Christians and other minorities believe that this law is extremely racist and harms national unity and the balance between communities, religious pluralism and the principle of mutual coexistence. There are many irritants about the law, including:
– The consolidated card code number (26) constitutes a flagrant violation and abuse of the human rights of non-Muslims, forcing them to convert.
– The law is a violation of the principles of democracy enshrined in international conventions, including the 1948 United Nations Declaration for the protection of human rights, of which Iraq is a signatory.
– The law contradicts the principles of the Iraqi Constitution, which provides for the protection of human rights and equality of all Iraqi people without discrimination.
– The law leads to division, hatred and rivalry among different sections of the Iraqi society and threatens peace.
– The law seeks to force migration and displacement of minorities in the new Iraqi nation.
The most important question is, how the Iraqi parliament approved such a law?
Christian MP Rafidain and other deputies from Yazidis, Sabeans, Shabak minorities say they had forcefully argued before the crucial vote that minor children should be allowed to continue with their respective faith until the age of 18, after which they should have the freedom to opt for the religion of their choice.
Article 26 of the uniform national card law, as approved by the House of Representatives, and enforced by the Ministry of Interior, provides that ‘a non-Muslim may switch his religion and the minor boys must embrace the Islamic faith of their parents”.
In a letter addressed to Salim Al Jubori, president of the House of Representatives, on September 13, Patriarch Raphael Louis Sacco had stressed the need for the unified national law to prudently deal with the issue of religious affiliation, especially with minors, so that they “are not obliged to convert to another religion.
He further stressed that the religious rights and freedom given to religious minorities are sacrosanct and cannot be compromised — not just in Iraq, but throughout the civilised world. Even in the Third World countries, minorities enjoy constitutional guarantees for their rights. Sacco asked the “members of parliament not to commit the historic blunder of deviating from the core principles of Islam and not to get caught up in political pressure and vested interests and cancel this paragraph”.
Throughout the history of Iraq, minorities in the multicultural country had been exposed to the ugliest methods of oppression and even genocide, as had happened to the Yazidis. Christians, Sabians and the Jews, who have been subjected to murder, displacement, captivity — especially of women — confiscation of property and forced conversion to Islam.
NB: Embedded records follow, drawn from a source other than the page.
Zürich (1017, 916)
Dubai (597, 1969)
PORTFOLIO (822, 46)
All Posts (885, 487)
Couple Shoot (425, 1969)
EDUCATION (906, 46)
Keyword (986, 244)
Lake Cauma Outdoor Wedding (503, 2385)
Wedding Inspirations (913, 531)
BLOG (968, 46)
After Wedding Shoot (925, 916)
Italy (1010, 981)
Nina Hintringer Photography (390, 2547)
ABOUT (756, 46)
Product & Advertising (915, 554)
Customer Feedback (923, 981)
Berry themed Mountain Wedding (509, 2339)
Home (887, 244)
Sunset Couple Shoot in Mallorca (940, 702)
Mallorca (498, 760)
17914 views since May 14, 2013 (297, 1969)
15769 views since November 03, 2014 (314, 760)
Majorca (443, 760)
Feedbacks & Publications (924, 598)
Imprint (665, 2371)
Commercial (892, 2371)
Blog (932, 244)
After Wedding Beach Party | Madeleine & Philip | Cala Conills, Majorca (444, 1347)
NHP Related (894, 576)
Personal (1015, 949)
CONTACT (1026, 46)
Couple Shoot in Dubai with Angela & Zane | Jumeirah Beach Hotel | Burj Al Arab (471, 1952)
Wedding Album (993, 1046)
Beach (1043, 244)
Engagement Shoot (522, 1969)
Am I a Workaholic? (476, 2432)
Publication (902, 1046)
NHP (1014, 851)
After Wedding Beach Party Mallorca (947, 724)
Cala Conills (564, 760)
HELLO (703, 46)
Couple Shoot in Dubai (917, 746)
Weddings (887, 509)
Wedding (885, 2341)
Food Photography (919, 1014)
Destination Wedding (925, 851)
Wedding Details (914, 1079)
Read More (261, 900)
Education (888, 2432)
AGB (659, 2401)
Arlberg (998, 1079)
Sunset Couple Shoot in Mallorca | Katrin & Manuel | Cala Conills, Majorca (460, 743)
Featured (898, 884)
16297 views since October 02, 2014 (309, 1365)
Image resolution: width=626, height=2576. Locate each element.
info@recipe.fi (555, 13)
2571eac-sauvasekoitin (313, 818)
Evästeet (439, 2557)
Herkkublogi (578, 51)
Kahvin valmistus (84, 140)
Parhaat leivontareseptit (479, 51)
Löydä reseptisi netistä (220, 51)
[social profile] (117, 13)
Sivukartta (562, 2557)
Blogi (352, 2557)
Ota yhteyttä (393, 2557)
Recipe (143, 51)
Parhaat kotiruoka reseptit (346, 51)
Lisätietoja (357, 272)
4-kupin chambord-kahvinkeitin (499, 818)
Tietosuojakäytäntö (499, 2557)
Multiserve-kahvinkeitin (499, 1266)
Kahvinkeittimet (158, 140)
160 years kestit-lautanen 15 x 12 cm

Former Iraqi president Saddam Hussain had safeguarded the rights of the minorities, but when the state was destroyed, religious minorities lost all protection in the militia system, which led to their exodus from the country. And since the emergence of Daesh (the self-proclaimed Islamic State of Iraq and the Levant), religious minorities have become victims of a sustained campaign of extermination.
It is true that most of the legislations since the Ottoman period sought to curtail the rights of minorities and integrate them into one religion or national identity. But all these legislations, including the new Iraqi constitution of 2005, had incorporated provisions to ensure that all religious, political, intellectual, cultural and other rights — regardless of gender, race, religion, belief, doctrine etc — remained integral and inviolable. It was a different matter that these texts mostly remained on paper and the politics on the ground hardly reflected their true intent.
The introduction of the new unified identity law has changed everything. The highly controversial legislation had been rejected by many institutions, including the United Nations Mission in Iraq, which denounced Article 26 as it constitutes “a clear encroachment” upon Christians and other minority rights and called for appropriate amendments. The unified identity card law is blatantly racist and runs against the spirit of Iraq’s national unity, religious pluralism and the principles of peaceful coexistence. It contradicts the tenets of Quran, which disapproves of coercion in the practice of religion.
As a result of the pressure, the Iraqi parliament, in its last meeting, decided to bring an amendment to Article 26 dealing with the “national card” for religious minorities, but an announcement about the change is yet to come about.